---------- EXTRAIT À LIRE
Si cette possibilité est ouverte à l’employeur pour des messages émis ou reçus via une boîte professionnelle, qu’en est-il des messages émis et reçus par un salarié via une messagerie personnelle, mais qui figure sur l’ordinateur professionnel fourni par l’employeur ?
La jurisprudence a déjà tranché ce point. Dans un arrêt récent, la Cour de cassation a considéré que la production en justice de mails provenant (ou émanant) de la messagerie personnelle du salarié, distincte de la messagerie professionnelle fournie par son employeur mais installée sur son ordinateur professionnel, portait atteinte au secret des correspondances (3).
Dans notre affaire, la solution va dans le même sens. Alors que pour la cour d’appel le fait que le courriel se trouve sur une messagerie électronique installée sur l’ordinateur professionnel fourni à la salariée et situé sur son lieu de travail autorise l’employeur à y accéder en l’absence de la salariée, pour la Cour de cassation il en est tout autrement : dès lors que les messages litigieux émanent d’une boîte à lettres électronique personnelle distincte de la messagerie professionnelle dont le salarié se sert dans le cadre de son activité professionnelle, ils sont protégés au titre du secret des correspondances. L’employeur ne peut donc pas les consulter, et ce, qu’ils soient ou non identifiés comme étant personnels.
L’absence du salarié : les limites du pouvoir de l’employeur
En l’espèce, l’employeur justifie son acte par l’intérêt de l’entreprise et le fait que la salariée est absente depuis plusieurs mois. Or l’intérêt de l’entreprise peut-il justifier une atteinte à l’intimité de la vie privée du salarié ?
--------------------
---------- DONNÉES FOURNIES
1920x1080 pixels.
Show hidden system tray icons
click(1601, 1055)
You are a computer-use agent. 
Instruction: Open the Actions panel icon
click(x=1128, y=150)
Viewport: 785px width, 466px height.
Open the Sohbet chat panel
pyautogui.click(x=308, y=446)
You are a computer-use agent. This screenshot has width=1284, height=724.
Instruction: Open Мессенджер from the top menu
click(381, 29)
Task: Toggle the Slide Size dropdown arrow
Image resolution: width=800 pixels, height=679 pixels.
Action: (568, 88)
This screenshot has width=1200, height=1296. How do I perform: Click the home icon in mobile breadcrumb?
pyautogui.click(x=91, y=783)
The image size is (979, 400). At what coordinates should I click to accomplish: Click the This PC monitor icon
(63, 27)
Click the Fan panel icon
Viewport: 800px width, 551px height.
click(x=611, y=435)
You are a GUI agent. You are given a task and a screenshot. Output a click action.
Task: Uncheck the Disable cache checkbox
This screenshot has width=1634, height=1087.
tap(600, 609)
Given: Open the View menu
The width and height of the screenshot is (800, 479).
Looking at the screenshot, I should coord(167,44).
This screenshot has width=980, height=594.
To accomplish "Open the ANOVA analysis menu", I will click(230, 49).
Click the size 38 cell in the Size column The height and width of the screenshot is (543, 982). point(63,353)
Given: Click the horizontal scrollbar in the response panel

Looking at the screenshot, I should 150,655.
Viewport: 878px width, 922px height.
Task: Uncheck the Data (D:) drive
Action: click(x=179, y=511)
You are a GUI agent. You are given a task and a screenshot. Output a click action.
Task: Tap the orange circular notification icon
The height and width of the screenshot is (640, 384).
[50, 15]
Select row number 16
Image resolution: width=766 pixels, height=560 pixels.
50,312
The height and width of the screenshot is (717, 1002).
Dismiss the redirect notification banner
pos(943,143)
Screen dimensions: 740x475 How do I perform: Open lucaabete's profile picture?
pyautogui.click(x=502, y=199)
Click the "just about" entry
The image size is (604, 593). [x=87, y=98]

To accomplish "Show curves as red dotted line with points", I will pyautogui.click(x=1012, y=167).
--------------------
CONSIGNES DE TRAVAIL:
1. Dans l'extrait sur la messagerie personnelle du salarié, quels éléments l'employeur invoque-t-il pour justifier son acte ?
2. Rédigez la suite de l'extrait sur la messagerie personnelle du salarié à partir de sa dernière phrase.
Les données n'ont aucun lien avec l'extrait sur la messagerie personnelle du salarié.

RÉPONSES PAR POINT:
1. Il invoque l'intérêt de l'entreprise et le fait que la salariée est absente depuis plusieurs mois.

2.
Pour les Hauts magistrats, l’absence du salarié n’autorise pas l’employeur à consulter la messagerie personnelle du salarié distincte de sa messagerie, quand bien même celle-ci serait installée sur un outil informatique mis à sa disposition pour son travail et quel que soit l’intérêt de l’entreprise invoqué.
Intérêt de l’entreprise qui, en l’espèce, semble par ailleurs discutable, puisqu’il n’est caractérisé que par la seule nécessité de préparer une réunion. Une telle intrusion de l’employeur dans la vie privée du salarié constitue une atteinte à la liberté fondamentale que constitue le secret des correspondances (4).
Les juges du fond auraient dû, dans un premier temps, vérifier la nature de la messagerie à partir de laquelle étaient émis et reçus les mails en question.
Pour résumer : protégez vos données personnelles !
– L’employeur peut librement consulter les mails émanant ou provenant de votre messagerie professionnelle dès lors qu’ils n’ont pas été identifiés comme personnels. S’ils sont qualifiés de personnels, l’employeur pourra tout de même les consulter en votre présence.
– L’employeur ne peut pas consulter les mails que vous envoyez ou recevez via votre messagerie personnelle, même installée sur l’ordinateur qui a été mis à votre disposition dans le cadre de votre activité professionnelle.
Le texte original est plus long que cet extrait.